▶ **TASK OBJECTIVE**
Below are the entries; give again exactly the lines from the one mentioning "Given: Click the '라이팅 오답' caption text" through the one mentioning "Task: Click the MVP medal badge", inclusive.

(Saved entries)
Content starts
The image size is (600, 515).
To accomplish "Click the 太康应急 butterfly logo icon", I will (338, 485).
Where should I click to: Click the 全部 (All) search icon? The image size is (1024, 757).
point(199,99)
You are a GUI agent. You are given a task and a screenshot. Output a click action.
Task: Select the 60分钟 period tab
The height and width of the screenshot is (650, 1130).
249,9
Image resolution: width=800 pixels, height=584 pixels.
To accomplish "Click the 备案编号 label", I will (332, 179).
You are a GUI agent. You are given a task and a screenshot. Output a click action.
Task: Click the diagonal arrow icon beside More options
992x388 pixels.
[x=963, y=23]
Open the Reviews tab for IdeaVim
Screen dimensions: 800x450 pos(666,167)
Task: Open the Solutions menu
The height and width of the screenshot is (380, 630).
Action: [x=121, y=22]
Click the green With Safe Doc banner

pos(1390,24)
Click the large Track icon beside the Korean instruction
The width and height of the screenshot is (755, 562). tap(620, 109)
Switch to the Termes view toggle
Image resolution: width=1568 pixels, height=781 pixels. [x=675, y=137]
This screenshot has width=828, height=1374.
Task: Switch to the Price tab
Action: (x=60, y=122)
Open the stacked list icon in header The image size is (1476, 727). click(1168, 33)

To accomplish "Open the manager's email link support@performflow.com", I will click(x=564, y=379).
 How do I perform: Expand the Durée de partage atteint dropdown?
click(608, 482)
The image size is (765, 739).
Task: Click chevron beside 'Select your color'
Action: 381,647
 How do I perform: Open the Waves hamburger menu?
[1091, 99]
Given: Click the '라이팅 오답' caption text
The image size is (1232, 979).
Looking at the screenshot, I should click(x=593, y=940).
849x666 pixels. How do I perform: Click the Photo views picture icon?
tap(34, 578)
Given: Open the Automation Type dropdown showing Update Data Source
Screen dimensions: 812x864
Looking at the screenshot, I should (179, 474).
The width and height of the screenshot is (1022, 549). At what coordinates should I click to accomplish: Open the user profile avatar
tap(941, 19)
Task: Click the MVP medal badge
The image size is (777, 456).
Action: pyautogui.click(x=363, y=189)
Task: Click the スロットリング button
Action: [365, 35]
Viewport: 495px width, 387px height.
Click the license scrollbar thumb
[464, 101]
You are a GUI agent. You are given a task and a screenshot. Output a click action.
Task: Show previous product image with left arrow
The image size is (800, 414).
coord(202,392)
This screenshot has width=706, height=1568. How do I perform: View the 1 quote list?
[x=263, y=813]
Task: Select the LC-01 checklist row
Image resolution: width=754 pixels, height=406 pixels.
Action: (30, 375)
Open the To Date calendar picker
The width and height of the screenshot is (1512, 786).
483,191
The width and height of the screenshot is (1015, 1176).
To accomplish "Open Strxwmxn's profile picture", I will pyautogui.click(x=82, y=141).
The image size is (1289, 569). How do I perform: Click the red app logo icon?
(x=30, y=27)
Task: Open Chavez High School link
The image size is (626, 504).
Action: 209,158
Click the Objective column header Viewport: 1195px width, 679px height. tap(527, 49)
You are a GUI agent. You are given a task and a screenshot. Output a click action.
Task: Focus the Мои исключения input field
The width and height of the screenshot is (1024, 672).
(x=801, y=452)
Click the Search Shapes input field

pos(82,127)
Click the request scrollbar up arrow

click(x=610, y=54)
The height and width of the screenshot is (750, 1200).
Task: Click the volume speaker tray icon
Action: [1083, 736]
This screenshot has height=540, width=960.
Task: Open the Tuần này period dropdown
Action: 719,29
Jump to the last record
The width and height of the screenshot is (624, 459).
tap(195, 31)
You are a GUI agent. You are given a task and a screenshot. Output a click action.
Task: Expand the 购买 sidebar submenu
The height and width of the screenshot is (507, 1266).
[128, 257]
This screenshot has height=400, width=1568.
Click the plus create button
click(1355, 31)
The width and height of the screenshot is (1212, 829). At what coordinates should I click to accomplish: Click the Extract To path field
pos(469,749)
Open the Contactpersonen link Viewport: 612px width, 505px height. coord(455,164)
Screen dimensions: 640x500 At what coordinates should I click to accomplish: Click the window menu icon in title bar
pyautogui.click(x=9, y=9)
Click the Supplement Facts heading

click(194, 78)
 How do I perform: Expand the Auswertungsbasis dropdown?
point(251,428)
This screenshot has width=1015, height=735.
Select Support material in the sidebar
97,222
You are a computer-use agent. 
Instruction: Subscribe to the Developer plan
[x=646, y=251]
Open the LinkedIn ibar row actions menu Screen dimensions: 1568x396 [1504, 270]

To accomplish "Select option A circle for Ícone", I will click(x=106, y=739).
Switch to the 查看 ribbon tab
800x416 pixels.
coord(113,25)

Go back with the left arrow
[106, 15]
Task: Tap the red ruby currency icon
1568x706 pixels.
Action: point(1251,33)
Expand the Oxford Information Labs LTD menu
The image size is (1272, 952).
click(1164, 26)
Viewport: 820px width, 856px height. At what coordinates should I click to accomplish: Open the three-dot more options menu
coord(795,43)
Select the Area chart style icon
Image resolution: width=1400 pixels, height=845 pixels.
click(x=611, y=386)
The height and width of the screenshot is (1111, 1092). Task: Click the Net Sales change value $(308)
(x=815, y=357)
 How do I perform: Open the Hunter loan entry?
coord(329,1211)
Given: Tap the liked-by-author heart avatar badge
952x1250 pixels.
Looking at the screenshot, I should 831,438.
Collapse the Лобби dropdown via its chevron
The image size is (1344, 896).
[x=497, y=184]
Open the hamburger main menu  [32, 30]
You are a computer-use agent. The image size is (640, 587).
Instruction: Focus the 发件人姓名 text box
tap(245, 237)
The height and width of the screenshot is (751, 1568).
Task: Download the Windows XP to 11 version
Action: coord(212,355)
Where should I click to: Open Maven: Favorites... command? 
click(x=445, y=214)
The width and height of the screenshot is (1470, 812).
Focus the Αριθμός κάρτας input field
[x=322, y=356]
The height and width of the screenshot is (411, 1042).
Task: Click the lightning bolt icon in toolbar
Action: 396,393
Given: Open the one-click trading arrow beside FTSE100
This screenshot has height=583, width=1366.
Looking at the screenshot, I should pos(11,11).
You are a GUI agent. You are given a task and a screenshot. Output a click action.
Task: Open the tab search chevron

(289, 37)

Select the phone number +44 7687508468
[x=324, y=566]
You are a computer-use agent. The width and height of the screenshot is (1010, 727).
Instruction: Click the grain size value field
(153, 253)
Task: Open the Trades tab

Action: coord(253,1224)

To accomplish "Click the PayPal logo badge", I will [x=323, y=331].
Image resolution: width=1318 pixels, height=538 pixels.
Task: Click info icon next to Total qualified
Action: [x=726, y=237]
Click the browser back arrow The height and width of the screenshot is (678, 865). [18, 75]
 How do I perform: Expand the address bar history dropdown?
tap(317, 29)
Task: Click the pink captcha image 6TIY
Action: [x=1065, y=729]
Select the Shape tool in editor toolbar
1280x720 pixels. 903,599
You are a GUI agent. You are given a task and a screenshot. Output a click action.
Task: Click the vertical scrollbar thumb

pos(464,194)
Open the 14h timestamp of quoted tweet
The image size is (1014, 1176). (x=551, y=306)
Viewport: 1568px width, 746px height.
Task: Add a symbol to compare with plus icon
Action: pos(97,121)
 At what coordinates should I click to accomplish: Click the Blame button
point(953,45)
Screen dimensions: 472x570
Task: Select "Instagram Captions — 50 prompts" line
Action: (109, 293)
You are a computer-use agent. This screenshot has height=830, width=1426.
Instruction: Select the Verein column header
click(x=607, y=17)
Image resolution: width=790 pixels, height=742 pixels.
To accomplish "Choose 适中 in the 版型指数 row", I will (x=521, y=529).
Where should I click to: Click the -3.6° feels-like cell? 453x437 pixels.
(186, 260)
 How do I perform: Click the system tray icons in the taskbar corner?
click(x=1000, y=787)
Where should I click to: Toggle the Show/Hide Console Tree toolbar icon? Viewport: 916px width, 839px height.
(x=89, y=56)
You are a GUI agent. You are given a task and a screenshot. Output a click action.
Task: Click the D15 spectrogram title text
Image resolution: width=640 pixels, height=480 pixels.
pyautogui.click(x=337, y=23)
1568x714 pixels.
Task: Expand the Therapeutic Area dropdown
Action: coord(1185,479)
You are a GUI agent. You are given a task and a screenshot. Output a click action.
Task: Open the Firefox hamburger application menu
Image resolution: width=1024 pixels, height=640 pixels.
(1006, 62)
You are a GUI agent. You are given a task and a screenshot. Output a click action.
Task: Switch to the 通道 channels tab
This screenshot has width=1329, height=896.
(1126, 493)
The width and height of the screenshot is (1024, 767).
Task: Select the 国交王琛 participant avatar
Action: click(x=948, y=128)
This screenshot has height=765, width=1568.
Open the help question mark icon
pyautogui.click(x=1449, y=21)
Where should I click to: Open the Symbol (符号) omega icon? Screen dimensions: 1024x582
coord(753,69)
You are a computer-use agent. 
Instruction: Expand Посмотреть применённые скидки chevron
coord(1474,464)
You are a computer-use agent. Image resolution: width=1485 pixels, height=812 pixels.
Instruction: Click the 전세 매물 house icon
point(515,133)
Content ends
▶ **RESPONSE FOR THIS EXERCISE**
Given: Click the '라이팅 오답' caption text
The image size is (1232, 979).
Looking at the screenshot, I should click(x=593, y=940).
849x666 pixels. How do I perform: Click the Photo views picture icon?
tap(34, 578)
Given: Open the Automation Type dropdown showing Update Data Source
Screen dimensions: 812x864
Looking at the screenshot, I should (179, 474).
The width and height of the screenshot is (1022, 549). At what coordinates should I click to accomplish: Open the user profile avatar
tap(941, 19)
Task: Click the MVP medal badge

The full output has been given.